Billy Hart se tragó de golpe la que era su novena cerveza de la noche y señaló que ningún exterminador aceptaría aquel trabajo, ni siquiera aunque los vecinos pagasen la cuenta, si Anfisa Telyegin no quería colaborar. Owen se mostró de acuerdo, y también lo hicieron Scott y Beau. ¿Acaso Ava no se acordaba de lo que el empleado de Home Safety Exterminators les había dicho a Leslie y a Willow?
– Claro que me acuerdo -reconoció Ava-. Pero lo que yo sugiero es que hagamos el trabajo nosotros mismos.
– Pero es que se trata de la propiedad de ella -le recordó Scott.
– Pero nena, esa mujer podría avisar a la policía y hacer que nos detuvieran si nos dedicamos a poner trampas en su jardín -añadió Beau Downey.
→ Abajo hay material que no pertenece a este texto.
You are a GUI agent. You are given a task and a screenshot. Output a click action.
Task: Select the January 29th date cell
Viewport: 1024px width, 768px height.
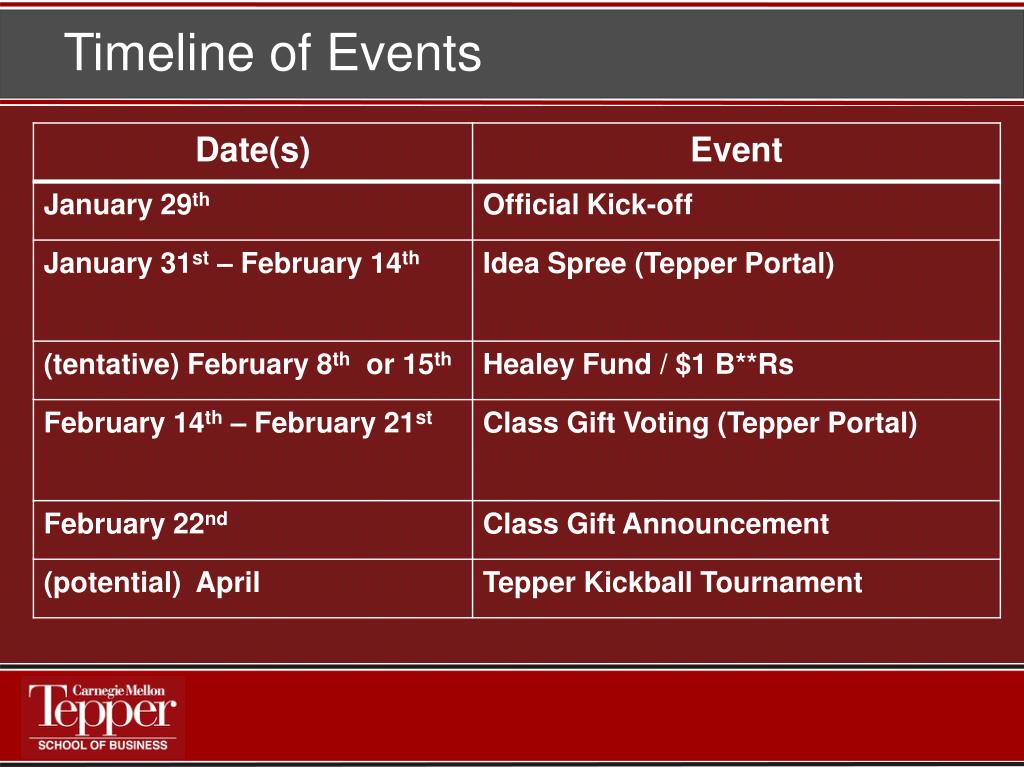click(253, 211)
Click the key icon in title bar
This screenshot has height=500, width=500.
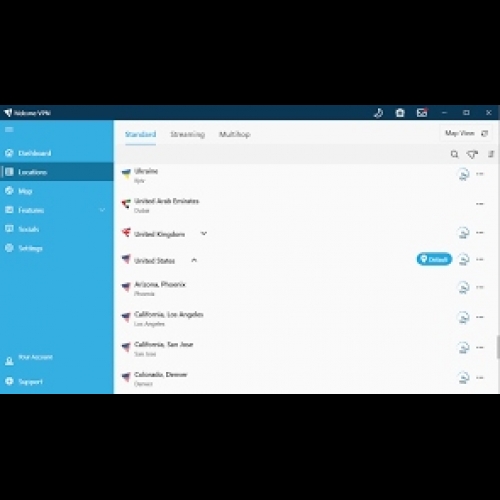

– Entonces tendremos que hacerlo cuando ella no se encuentre en casa.
– Pero verá las trampas -comentó Willow-. Verá las ratas muertas en las trampas. Sabrá…
– Veo que no me entiendes, cariño -la interrumpió Ava con una voz que era un ronroneo-. Yo nunca he dicho que pongamos trampas.
Todos los que vivían cerca del 1420 conocían las costumbres de los demás vecinos: a qué hora Billy Hart salía tambaleante a buscar el periódico, por ejemplo, o cuánto tiempo tenía en marcha Beau Downey el motor de su SUV antes de salir disparado hacia el trabajo cada día. Todo eso formaba parte de la relación social, de estar en términos amistosos los unos con los otros. Así que nadie se sintió obligado a hacer comentario alguno sobre el hecho de que Willow McKenna pudiese decir con exactitud, al minuto, a qué hora Anfisa Telyegin se iba a trabajar a la universidad cada tarde y a qué hora volvía a casa.
El plan era muy simple: después de que Owen Gilbert hubiera conseguido calzado apropiado para todos, pues ninguno de aquellos hombres querría pisar la hiedra con el calzado habitual, ya que podría estar plagada de ratas, entrarían en acción. Ocho Camineros, como se bautizaron a sí mismos, formarían una línea hombro con hombro e irían avanzando despacio por el jardín delantero, todo cubierto de hiedra, con las gruesas botas de caucho puestas. Y los Liquidadores harían su trabajo armados con bates, palas y cualquier otra cosa que sirviese para eliminar a aquellas desagradables alimañas.